Die Nicolaische Buchhandlung feierte 303. Geburtstag

Geschichtsträchtige Veranstaltung gestern Abend in Berlin: Vor genau 303 Jahren, am 3.Mai 1713 gründete Christoph Gottlieb Nicolai in Berlin die Nicolaische Buchhandlung. Grund genug für die geschäftsführende Gesellschafterin Martina Tittel, die die älteste Buchhandlung der Stadt vor einem guten Jahr übernahm, mit ihren Kunden und dem vierköpfigen Team zu feiern.

Martina Tittel und Dieter Beuermann

Zu Gast war Dieter Beuermann, Alt-Gesellschafter und auch heutiger Mitgesellschafter der Buchhandlung, sowie ehemaliger Verleger des Nicolai Verlags, den Christiane zu Salm in diesem Jahr gekauft hat [mehr…]. Beuermann erinnerte in seiner Treppenrede an die Anfänge der Buchhandlung vor über 300 Jahren. Voller Bewunderung erzählte er von dem Schriftsteller, Verlagsbuchhändler und Literaturkritiker Friedrich Nicolai, dem Sohn des Gründers, der die Buchhandlung in der Zeit der Aufklärung zu einer der führenden Buchhandlungen entwickelte. Zu den Autoren, die in jener Zeit im Nicolai Verlag veröffentlichten, zählen Lessing und Mendelssohn.

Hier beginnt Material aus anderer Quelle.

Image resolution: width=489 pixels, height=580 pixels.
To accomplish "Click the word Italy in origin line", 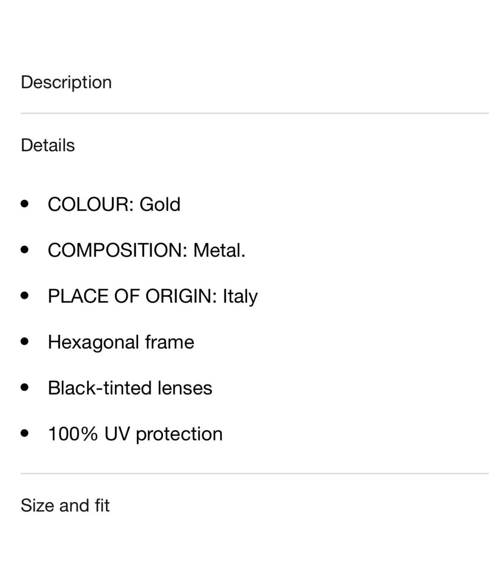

Ende des 18. Jahrhunderts erfolgte der Umzug in das Haus Brüderstraße 13, das heute noch als Nicolaihaus bekannt ist. Wechselnde Eigentümer hielten die Buchhandlung in den folgenden Jahrhunderten auf Erfolgskurs. Es wurden mehrere Filialen eröffnet, und der Standort in der Dorotheenstraße sei in den 1920er Jahren die größte Buchhandlung Berlins gewesen, so Beuermann. Das damalige Geschäftshaus wurde im Zweiten Weltkrieg zerstört, die Buchhandlung aber nach kurzer Zeit in Friedenau wiedereröffnet, wo sie heute noch zu Hause ist.

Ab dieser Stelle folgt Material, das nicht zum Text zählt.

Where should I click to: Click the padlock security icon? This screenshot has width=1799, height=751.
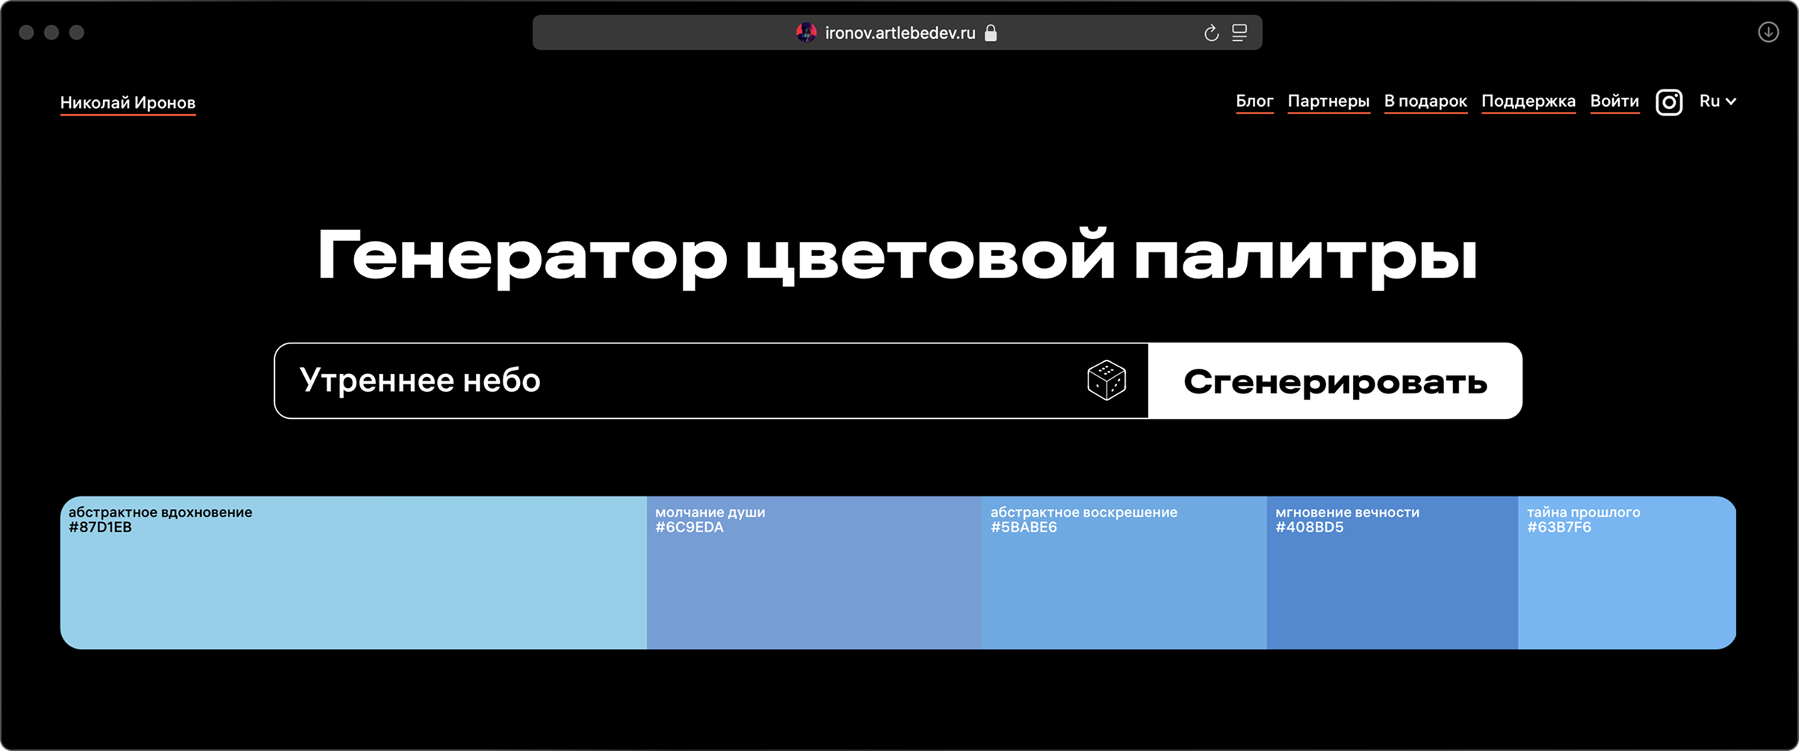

Auch das gesamte Team der traditionsreichen Buchhandlung feierte mit

„Seit drei Jahrhunderten hat sich der Gedanke der Aufklärung und der Teilnahme am gesellschaftlichen Diskurs durch die Nicolaische Buchhandlung gezogen. Und auch heute fühlen wir uns der Tradition der Aufklärung verpflichtet“, betonte Martina Tittel. Heute sei es eine wesentliche Aufgabe der Buchhändler aus der Fülle des Angebots, die passenden Titel auszuwählen, um das Sortiment auf die Bedürfnisse der Kunden zuzuschneiden.

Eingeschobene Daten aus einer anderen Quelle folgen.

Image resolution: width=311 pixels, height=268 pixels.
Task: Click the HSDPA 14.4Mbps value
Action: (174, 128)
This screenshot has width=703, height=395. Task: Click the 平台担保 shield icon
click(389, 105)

„Mit unserer Sortimentsauswahl und unseren zahlreichen Veranstaltungen wollen wir den Zeitgeist vorantreiben, Anstöße geben und Diskussionen im Kiez anregen“, so Tittel, der auch die Leseförderung am Herzen liegt. „Lesen macht Spaß, das wollen wir schon den Kleinsten vermitteln.“ Das Angebot wird von der Klientel gut angenommen. So steht die Veranstaltung für ehrenamtliche Sprachlehrer „Wer hilft Sprache lehren?“, die Tittel in Kooperation mit dem Hueber Verlag anbietet, wegen der großen Nachfrage im Mai bereits zum dritten Mal im Veranstaltungskalender. Auch ein Beitrag im Sinne der Aufklärung.